Дальнейшая судьба Святослава Тверского отмечена всё тем же стремлением к миру. Однако идти этой дорогой становилось всё труднее и труднее.

В начале 1280-х годов Святослав принял участие в затяжной кровавой усобице между сыновьями Александра Невского. О причинах этой усобицы и её конкретных деталях источники дают лишь самое общее представление. Вместе с Даниилом Московским (который, рано потеряв отца, был воспитан в Твери при дворе великого князя Ярослава Ярославича) и новгородцами (с которыми Святослав сумел на время подружиться) он в 1282 году выступал против своего старого недруга Дмитрия Переяславского. Впрочем, в этом конфликте дело закончилось миром. Здесь сыграл свою роль и миролюбивый характер Святослава.

После войны 1282 года Святослав уже не появляется на страницах летописи. Судя потому, что в 1285 году летописцы называют тверским князем нашего главного героя — князя Михаила Ярославича, — Святослав к этому времени уже ушёл с исторической сцены. Наследников он не оставил.

Летописи не сообщают о его кончине. А между тем Святослав был достаточно заметной политической фигурой.

Это умолчание можно понимать по-разному. Можно и как свидетельство того, что Святослав ушёл из жизни не со ступеней тверского трона, а с какой-то другой, менее заметной позиции. И здесь уместно вспомнить одно загадочное сообщение Новгородской Первой летописи. Рассказывая о войне между Дмитрием и Андреем Александровичами в 1293/94 году, летописец сообщает, что укрывшийся в Твери Дмитрий посылал к своему брату и сопернику для переговоров о мире тверского епископа Андрея и какого-то Святослава. «И приела в Торжок владыку тферьскаго и Святослава с поклоном к брату Андрею и к новгородцем» (5, 328).

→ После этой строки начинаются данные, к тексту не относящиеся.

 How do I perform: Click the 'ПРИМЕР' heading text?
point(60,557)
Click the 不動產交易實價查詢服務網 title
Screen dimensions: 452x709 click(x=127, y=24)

Вопрос о том, кто такой этот Святослав, равный достоинством тверскому владыке и носящий княжеское имя, давно занимал историков. Полагали, что он происходил из полоцких князей и этим близок был тверскому владыке Андрею (102, 347). Однако дело может объясняться проще. Не есть ли этот загадочный Святослав ушедший от дел и поселившийся в монастыре тверской князь Святослав Ярославич? В чрезвычайной ситуации, когда большая война стучалась в ворота Твери, долг христианина требовал от князя-инока исполнить евангельскую заповедь о миротворцах. Высокий нравственный авторитет среди князей позволил Святославу с успехом исполнить этот долг... Заметим, что сходная история случилась примерно в это же время среди литовских князей. Удалившийся в монастырь сын Миндовга Воишелк сбросил рясу и вернулся в мир, чтобы отомстить убийцам его отца. Исполнив месть, он вернулся в свою обитель.

Постриги

Судя по всему, Святослав не испытывал враждебных чувств по отношению к мачехе и сводному брату. Княгиня-вдова была занята воспитанием сына и не вмешивалась в заботы власти. Михаил рос под опекой матери и учителей. Одним из самых ярких воспоминаний его детских лет были, безусловно, постриги. Этот древний обряд символизировал начало возмужания малолетнего княжича «при переходе из младенчества по четвёртому году» (69, 26). Подобно монашескому пострижению, обряд заключался в отрезании у ребёнка пряди волос. Потом его впервые в жизни сажали на коня. Вероятно, духовные лица говорили соответствующее напутствие, читали молитву, поздравляли счастливых родителей и окропляли всех святой водой. Затем следовало праздничное застолье.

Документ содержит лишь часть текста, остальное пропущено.